- _Input_:
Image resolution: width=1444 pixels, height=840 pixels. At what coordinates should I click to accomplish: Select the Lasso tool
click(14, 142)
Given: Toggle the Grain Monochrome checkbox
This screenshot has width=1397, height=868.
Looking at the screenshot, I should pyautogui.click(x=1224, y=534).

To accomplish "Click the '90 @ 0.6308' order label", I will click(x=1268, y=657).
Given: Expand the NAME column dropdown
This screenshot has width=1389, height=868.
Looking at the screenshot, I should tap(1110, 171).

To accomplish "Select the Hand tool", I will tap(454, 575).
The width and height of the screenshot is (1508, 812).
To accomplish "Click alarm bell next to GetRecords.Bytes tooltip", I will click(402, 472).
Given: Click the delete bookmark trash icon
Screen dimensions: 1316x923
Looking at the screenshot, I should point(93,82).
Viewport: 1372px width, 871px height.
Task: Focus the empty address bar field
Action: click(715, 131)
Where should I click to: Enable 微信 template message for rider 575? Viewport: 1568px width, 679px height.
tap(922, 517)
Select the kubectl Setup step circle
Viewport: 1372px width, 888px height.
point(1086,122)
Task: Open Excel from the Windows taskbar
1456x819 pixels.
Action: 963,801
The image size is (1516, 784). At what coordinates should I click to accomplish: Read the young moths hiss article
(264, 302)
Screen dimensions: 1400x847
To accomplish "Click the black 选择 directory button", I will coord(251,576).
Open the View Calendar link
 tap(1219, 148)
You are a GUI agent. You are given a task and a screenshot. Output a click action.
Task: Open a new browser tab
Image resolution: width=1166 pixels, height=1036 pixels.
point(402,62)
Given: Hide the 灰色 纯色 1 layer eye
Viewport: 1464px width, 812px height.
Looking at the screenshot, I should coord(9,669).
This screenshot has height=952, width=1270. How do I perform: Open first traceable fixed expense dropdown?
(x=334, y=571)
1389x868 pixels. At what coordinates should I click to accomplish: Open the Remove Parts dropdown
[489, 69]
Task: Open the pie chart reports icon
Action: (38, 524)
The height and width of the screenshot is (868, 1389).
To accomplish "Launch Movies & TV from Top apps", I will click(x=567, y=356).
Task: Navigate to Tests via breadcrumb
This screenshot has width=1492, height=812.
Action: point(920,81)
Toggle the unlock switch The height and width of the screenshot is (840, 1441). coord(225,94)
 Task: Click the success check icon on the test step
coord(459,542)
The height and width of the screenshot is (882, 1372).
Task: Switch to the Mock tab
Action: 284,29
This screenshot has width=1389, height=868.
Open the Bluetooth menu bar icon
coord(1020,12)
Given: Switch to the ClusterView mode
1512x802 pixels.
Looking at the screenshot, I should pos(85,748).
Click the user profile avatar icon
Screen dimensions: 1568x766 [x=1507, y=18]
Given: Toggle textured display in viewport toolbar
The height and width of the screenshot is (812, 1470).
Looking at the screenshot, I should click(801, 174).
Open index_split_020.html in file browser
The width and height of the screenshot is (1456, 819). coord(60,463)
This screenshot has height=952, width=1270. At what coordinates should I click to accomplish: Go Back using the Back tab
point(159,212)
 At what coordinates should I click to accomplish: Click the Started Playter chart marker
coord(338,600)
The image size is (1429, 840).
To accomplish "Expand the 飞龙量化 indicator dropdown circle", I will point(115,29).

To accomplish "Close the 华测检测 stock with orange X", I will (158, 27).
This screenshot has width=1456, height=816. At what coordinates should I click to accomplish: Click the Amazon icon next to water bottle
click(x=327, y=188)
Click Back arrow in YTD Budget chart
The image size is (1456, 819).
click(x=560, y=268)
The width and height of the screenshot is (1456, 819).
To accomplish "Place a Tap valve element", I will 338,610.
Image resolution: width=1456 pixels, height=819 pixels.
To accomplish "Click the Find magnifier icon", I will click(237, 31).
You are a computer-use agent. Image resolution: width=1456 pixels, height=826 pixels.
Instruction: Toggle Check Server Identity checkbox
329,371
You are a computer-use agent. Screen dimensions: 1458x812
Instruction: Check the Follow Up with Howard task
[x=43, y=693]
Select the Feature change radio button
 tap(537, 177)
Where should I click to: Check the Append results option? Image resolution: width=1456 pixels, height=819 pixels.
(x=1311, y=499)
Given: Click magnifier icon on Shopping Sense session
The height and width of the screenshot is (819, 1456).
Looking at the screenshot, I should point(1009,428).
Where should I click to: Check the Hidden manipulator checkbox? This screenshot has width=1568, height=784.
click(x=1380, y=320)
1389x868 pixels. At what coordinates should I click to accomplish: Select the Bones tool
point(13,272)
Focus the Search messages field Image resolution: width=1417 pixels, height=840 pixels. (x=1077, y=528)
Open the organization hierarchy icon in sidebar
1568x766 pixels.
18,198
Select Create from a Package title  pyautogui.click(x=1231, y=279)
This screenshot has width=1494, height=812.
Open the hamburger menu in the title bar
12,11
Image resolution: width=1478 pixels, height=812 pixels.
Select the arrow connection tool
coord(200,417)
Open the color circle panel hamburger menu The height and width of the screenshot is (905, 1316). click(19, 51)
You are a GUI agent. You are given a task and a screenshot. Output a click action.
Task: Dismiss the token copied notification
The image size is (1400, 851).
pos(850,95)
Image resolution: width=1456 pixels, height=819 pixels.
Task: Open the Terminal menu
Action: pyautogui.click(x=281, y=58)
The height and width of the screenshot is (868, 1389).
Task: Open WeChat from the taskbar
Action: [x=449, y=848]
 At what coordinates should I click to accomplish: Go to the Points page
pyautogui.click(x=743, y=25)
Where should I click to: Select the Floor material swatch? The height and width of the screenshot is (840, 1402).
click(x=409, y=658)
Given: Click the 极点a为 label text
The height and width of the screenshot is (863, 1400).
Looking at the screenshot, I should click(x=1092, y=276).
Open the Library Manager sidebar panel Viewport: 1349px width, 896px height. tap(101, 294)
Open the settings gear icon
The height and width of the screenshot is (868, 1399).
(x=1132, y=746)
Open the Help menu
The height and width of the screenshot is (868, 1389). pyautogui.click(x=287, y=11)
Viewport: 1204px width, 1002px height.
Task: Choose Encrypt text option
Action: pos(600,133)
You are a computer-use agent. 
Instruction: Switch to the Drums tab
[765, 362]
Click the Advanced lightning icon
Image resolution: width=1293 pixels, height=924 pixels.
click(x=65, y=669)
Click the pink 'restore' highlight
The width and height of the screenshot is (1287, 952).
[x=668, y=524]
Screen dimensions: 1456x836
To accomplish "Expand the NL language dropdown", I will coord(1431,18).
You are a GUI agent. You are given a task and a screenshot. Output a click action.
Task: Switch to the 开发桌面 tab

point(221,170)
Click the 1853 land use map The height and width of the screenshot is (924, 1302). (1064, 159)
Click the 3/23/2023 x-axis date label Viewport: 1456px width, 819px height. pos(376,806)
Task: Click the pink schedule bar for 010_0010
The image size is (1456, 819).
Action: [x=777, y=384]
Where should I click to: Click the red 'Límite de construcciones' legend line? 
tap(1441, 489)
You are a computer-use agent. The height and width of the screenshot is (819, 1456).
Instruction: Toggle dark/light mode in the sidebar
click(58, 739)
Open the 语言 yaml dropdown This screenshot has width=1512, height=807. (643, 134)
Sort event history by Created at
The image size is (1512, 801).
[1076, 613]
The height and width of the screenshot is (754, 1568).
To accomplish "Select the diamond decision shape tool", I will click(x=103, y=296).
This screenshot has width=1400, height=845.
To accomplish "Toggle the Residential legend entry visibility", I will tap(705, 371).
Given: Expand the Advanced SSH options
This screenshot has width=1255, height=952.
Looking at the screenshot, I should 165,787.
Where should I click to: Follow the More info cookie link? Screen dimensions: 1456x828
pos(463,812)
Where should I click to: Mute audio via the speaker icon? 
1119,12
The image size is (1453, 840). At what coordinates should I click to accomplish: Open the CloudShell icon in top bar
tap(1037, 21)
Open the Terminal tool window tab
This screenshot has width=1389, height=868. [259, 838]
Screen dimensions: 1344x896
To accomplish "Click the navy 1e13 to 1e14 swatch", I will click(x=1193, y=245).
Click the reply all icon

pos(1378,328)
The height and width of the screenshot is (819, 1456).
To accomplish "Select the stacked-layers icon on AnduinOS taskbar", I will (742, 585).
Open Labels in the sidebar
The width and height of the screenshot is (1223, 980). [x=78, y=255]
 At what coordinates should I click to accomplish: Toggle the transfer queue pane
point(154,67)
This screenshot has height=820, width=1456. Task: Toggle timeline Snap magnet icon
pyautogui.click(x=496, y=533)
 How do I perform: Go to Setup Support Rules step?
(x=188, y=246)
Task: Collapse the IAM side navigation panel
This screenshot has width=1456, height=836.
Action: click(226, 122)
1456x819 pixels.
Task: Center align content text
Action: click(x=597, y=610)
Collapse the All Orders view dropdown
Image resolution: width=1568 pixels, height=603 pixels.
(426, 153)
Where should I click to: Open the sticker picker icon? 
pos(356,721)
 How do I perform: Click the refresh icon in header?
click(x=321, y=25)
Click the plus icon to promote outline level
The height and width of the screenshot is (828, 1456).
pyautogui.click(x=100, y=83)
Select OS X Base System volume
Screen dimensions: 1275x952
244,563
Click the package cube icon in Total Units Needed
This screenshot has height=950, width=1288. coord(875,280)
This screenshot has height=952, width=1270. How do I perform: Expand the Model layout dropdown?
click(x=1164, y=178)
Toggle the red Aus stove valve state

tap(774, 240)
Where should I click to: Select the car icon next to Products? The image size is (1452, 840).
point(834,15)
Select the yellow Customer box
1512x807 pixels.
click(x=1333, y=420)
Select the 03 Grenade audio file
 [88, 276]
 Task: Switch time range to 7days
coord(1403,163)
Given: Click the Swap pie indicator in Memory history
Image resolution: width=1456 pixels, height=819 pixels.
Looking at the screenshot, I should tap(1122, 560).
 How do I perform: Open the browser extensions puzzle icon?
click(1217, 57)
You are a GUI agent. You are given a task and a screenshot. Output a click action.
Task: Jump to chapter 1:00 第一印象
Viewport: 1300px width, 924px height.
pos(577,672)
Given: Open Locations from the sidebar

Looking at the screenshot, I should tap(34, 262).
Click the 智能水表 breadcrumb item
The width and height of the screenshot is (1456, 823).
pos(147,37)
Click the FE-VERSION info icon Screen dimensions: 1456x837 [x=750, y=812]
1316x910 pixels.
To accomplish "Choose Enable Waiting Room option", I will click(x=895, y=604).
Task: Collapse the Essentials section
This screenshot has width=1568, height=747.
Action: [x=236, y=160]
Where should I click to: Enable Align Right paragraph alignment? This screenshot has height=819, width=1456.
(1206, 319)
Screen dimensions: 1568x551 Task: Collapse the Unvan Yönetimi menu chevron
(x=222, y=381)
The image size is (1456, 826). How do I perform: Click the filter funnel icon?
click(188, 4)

- _Brief_:
Track down every line in the entries that includes the string "panel", and copy it.

- _Answer to the problem_:
Open the color circle panel hamburger menu The height and width of the screenshot is (905, 1316). click(19, 51)
Open the Library Manager sidebar panel Viewport: 1349px width, 896px height. tap(101, 294)
Task: Collapse the IAM side navigation panel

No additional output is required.